The time period probably advantages, too, from the idea, fed largely by promoting, that liquid that has run via rocks is more healthy, extra “pure,” or in any other case improved. Bottled-water corporations have lengthy alluded to the affiliation of mineral springs—our bodies of water that include dissolved geological minerals within the type of parts, like sodium or magnesium, and salts like sulfate—with healthfulness, and have highlighted how their delicate variations in taste outcome from the presence of those supposedly therapeutic minerals. There is, after all, an vital distinction—spring water has been in direct contact with rocks, whereas crushed grapes haven’t—however the ubiquity of images suggesting that rocks might be absorbed by water has probably helped prime folks to consider that the identical might be true of different liquids.

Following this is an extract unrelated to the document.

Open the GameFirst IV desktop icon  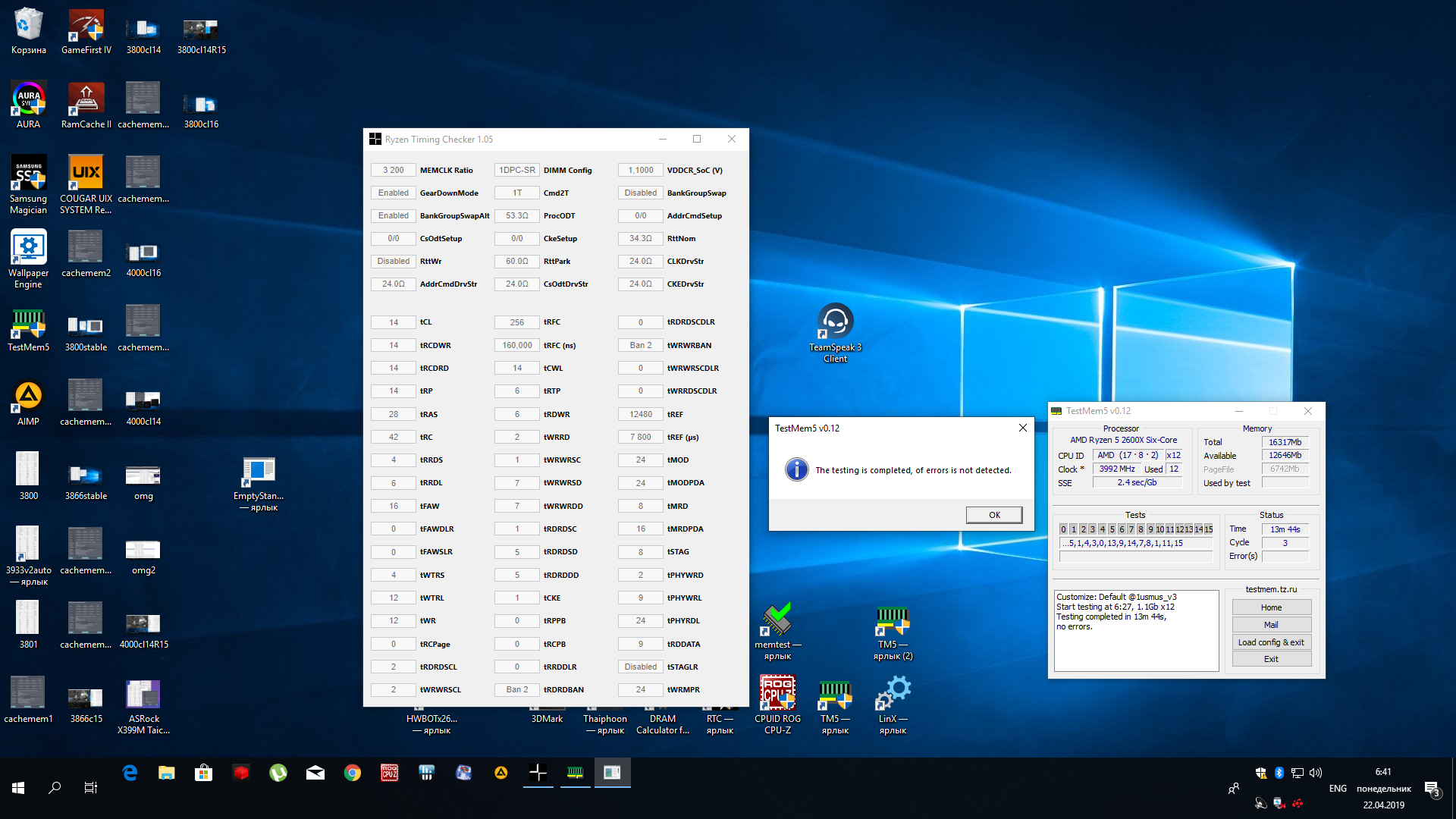[x=86, y=26]
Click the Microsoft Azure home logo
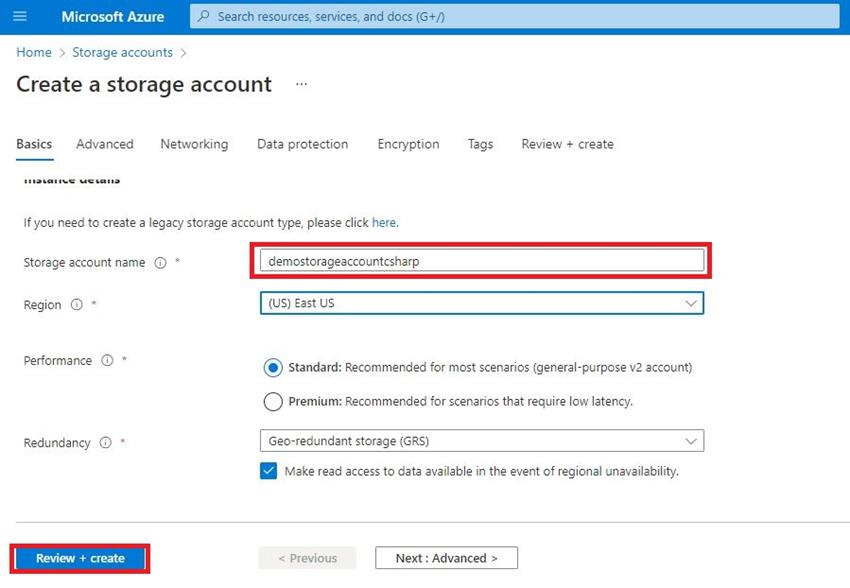Screen dimensions: 850x588 point(113,16)
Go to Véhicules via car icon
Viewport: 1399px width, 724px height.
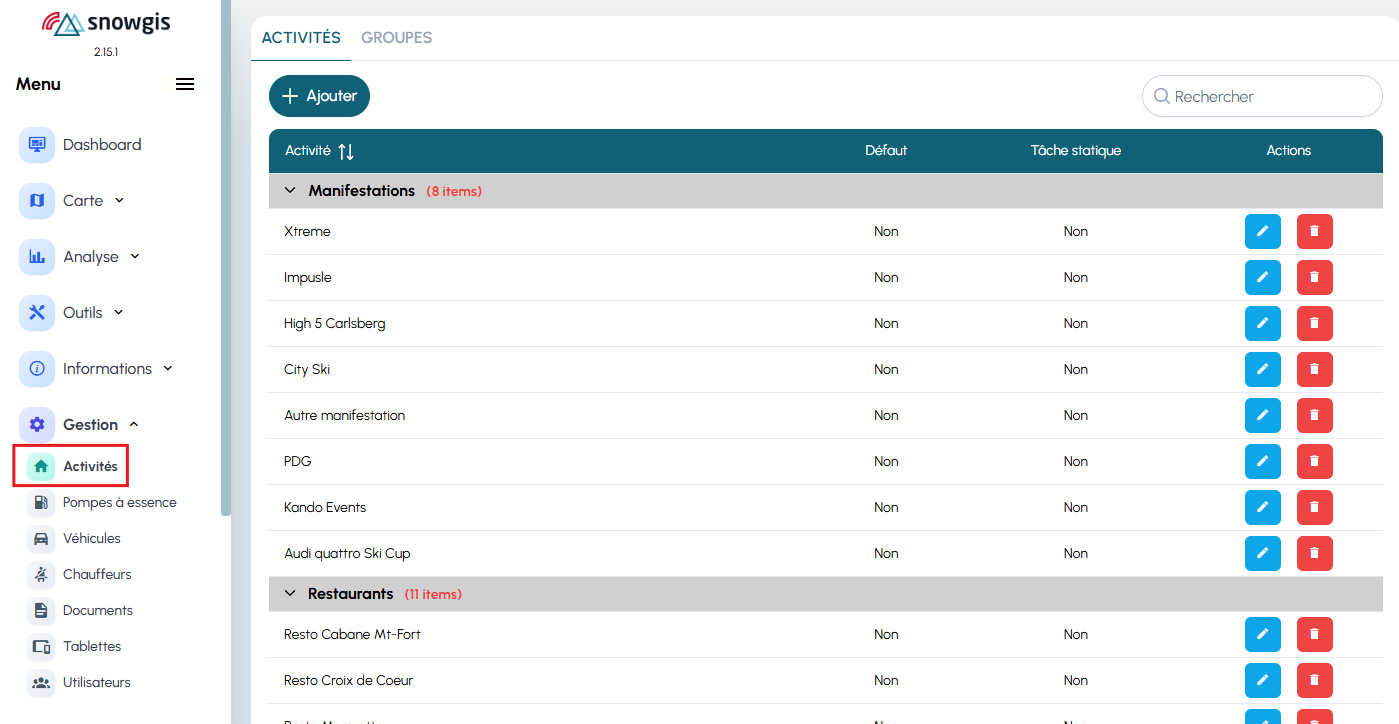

The standard account of minerality’s origins holds that the style is the results of hint parts from the soil being absorbed by the plant’s roots, transported into the grapes via the trunk and stems, after which persisting within the completed wine itself. It’s a captivating notion, but it surely violates some important tenets of soil science. Because rocks, akin to limestone and schist (to take two examples often cited as sources of minerality) are solids, their being taken up instantly by a vine’s roots is a bodily impossibility. Though grapevines, like all crops, take in mineral vitamins, within the type of ions, from the water they draw from soil, these vitamins come from a variety of sources, together with humus, the broken-down remnants of natural matter; any chemical components, like fertilizers; and mum or dad geological minerals which have dissolved via weathering. Trace quantities of those mineral vitamins do in the end make their approach into wines, but it surely’s not clear that they’re current in adequate portions to be perceptible to the human palate.

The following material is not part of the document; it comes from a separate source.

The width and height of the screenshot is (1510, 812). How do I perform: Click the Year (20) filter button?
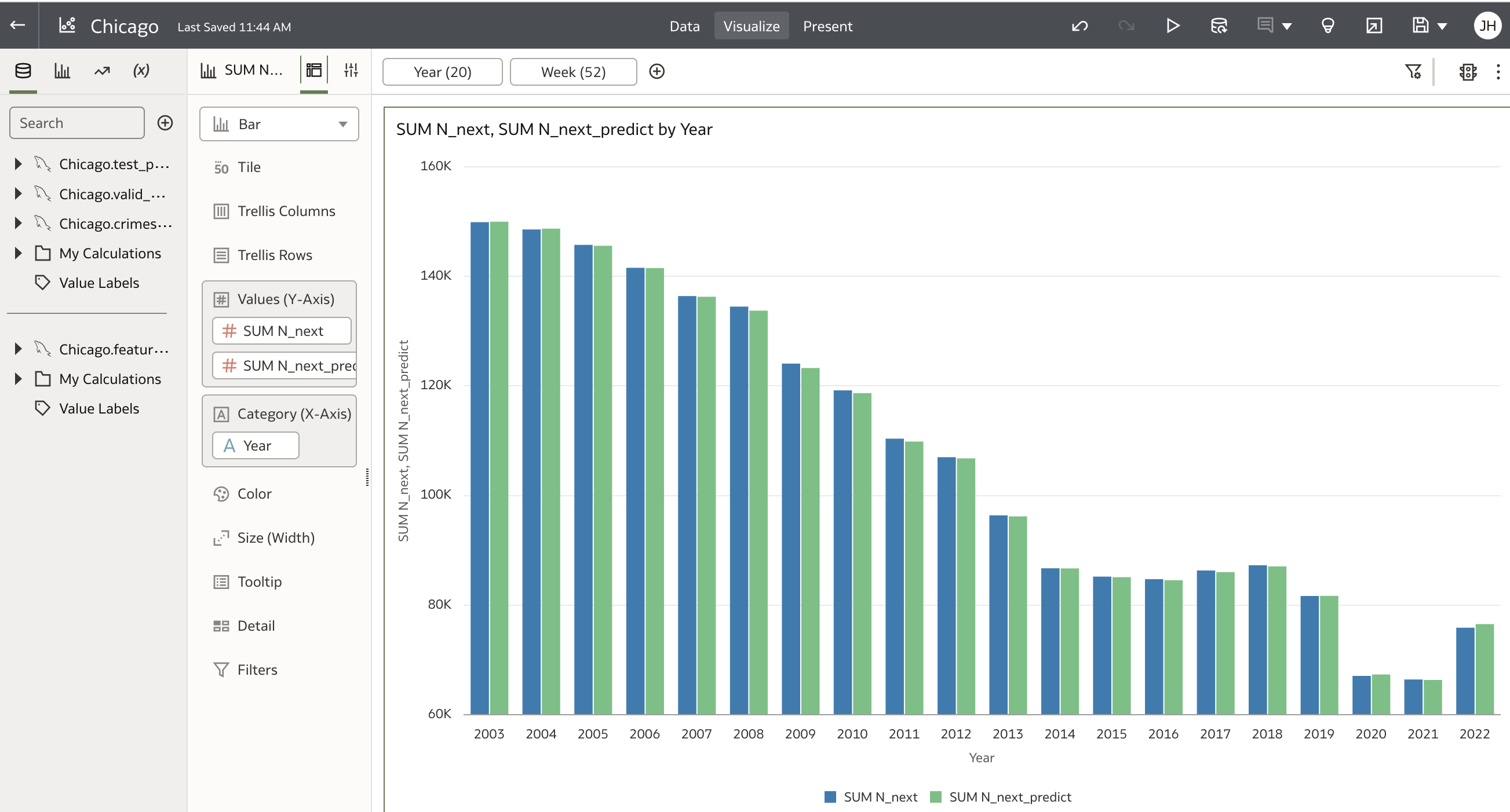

Alex Maltman, a professor emeritus of earth sciences on the University of Aberystwyth, in Wales, is a vociferous critic of the notion that rocks are one way or the other a supply of minerality. In 2012, he revealed an article within the Journal of Wine Research that cited research concerning the presence of minerals in wine and water going again to 1955 and concluded that “whatever minerality is, it cannot literally be the taste of minerals in the vineyard rocks and soils.” Although his tutorial writings are usually measured—in that paper, he acknowledges that additional research may present soil to have a minor, oblique, complicated, distant impact on taste—his casual statements can appear extra combative. In the course of our interviews, Maltman known as minerality “a mental construct,” and in contrast the notion that it’s derived from the soil to a perception that’s “rather like a religious faith.”